▶ [Instructions for the task]
Whenever a line contains the string "Descargar", copy it out of the entries.

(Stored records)
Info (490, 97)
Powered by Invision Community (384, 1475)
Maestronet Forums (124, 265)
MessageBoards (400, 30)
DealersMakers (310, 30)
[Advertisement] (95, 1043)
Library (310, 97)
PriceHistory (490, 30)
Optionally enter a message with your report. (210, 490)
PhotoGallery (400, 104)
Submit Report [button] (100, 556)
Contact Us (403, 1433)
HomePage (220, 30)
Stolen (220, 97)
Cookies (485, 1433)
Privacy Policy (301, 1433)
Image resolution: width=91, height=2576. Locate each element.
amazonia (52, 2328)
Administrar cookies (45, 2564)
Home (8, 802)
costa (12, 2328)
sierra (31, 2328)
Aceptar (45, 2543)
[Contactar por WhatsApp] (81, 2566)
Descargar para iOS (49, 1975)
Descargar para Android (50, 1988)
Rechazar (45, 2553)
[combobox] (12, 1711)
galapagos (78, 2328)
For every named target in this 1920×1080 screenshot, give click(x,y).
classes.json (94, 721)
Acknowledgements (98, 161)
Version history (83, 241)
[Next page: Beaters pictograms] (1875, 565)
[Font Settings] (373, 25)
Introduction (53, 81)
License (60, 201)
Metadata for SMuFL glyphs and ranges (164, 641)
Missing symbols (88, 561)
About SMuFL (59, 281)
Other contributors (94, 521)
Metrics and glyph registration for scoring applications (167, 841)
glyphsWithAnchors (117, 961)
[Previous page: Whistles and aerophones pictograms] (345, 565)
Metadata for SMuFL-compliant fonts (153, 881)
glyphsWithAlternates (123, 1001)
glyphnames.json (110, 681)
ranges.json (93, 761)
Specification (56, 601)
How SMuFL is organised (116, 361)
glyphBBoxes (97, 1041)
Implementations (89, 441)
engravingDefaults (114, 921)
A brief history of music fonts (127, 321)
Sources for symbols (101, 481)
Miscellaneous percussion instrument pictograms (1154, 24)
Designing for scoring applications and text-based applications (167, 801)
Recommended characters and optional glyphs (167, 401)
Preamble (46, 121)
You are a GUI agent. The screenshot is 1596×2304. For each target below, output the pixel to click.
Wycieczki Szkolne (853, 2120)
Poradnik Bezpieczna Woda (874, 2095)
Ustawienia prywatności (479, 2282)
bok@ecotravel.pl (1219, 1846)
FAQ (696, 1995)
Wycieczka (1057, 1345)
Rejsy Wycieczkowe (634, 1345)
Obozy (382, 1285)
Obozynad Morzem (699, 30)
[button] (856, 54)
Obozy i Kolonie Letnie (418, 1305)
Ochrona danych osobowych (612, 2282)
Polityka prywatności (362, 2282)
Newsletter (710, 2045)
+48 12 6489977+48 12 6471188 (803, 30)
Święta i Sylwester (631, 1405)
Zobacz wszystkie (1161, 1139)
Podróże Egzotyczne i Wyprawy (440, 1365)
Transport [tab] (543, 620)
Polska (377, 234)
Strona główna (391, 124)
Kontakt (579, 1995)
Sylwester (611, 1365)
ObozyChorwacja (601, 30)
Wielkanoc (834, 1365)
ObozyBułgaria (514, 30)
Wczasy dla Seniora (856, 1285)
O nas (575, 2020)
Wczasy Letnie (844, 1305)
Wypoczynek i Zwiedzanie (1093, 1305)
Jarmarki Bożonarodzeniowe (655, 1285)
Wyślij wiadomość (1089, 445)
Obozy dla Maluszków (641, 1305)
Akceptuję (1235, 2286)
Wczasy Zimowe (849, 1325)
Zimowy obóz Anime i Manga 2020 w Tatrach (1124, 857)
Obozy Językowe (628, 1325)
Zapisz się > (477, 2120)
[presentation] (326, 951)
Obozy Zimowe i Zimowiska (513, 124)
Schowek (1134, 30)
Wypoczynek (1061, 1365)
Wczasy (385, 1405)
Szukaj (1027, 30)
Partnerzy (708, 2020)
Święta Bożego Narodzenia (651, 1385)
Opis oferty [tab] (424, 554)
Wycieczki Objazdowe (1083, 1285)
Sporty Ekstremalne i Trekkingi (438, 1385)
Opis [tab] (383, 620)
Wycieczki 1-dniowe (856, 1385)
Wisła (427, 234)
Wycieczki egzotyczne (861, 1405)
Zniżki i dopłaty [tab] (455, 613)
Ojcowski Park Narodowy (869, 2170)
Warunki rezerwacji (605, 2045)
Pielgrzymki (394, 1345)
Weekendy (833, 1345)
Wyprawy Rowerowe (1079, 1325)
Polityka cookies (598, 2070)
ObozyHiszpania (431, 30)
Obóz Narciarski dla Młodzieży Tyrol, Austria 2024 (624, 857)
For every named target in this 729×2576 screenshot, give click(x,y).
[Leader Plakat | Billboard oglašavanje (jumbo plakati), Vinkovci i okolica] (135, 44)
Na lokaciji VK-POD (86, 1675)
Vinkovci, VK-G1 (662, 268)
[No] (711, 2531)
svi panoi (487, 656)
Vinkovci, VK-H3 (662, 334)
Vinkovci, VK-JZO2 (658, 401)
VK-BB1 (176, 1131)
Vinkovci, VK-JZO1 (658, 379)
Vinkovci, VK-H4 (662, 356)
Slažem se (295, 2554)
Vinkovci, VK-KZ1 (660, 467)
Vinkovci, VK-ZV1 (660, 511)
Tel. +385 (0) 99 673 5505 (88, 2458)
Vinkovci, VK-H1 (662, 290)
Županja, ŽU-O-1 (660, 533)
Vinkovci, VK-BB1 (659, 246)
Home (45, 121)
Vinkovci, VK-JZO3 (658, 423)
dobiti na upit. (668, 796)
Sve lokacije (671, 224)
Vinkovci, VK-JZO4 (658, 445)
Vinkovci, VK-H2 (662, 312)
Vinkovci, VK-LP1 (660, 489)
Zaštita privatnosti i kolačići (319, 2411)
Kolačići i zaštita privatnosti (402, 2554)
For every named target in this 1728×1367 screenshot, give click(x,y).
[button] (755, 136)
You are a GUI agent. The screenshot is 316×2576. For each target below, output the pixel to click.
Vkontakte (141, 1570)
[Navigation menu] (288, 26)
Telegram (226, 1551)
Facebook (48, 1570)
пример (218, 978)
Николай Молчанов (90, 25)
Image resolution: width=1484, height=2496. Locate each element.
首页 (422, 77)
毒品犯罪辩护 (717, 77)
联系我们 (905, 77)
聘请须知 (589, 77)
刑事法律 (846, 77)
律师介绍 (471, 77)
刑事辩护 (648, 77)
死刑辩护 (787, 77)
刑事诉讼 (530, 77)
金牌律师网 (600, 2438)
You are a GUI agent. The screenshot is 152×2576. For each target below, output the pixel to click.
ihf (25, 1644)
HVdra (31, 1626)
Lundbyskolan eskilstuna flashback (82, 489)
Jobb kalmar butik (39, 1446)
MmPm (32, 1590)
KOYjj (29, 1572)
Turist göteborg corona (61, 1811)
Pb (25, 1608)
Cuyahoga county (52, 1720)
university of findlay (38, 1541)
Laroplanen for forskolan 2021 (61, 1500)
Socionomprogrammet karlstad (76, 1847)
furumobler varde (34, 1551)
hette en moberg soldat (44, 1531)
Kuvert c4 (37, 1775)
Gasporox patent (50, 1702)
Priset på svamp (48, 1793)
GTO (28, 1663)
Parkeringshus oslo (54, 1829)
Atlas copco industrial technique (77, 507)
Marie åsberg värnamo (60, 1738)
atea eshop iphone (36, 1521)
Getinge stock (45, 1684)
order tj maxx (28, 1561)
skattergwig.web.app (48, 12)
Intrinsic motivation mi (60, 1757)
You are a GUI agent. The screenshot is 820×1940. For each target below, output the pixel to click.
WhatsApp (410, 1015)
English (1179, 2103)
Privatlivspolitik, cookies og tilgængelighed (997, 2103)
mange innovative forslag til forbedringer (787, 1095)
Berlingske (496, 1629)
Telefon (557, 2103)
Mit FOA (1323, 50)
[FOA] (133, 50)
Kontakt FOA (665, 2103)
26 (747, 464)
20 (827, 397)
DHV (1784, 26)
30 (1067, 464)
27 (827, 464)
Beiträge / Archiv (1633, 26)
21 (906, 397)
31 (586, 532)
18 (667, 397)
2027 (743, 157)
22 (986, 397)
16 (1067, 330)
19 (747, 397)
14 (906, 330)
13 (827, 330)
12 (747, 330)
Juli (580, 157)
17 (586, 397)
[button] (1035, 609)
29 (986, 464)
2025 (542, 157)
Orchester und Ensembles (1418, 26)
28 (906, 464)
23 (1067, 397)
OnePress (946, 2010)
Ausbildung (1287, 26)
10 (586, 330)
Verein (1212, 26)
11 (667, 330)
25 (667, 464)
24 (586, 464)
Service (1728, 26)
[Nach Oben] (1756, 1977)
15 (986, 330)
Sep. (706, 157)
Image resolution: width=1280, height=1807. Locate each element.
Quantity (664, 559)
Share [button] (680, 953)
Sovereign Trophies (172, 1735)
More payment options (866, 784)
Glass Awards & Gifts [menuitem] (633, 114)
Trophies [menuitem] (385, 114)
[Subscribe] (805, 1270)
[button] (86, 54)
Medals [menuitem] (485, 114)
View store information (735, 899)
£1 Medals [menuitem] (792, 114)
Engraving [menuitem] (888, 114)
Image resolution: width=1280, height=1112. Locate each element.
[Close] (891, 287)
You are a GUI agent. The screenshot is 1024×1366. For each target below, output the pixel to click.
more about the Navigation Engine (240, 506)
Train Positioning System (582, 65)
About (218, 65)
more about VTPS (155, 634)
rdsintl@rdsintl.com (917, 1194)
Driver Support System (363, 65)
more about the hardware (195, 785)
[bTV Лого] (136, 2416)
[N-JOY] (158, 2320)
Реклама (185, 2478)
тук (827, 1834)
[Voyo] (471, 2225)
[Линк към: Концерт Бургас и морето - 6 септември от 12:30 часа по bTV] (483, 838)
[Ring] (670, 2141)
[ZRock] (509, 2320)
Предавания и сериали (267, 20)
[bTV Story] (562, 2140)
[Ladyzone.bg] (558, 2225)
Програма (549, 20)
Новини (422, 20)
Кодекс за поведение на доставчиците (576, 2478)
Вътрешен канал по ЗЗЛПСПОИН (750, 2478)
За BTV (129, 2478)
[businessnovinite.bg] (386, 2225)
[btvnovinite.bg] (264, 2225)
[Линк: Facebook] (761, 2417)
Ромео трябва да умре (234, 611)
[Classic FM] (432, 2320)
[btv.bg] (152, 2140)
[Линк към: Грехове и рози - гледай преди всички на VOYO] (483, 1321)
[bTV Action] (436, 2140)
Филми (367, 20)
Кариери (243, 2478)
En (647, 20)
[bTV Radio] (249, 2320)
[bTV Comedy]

▶ [Result below]
Descargar para iOS (49, 1975)
Descargar para Android (50, 1988)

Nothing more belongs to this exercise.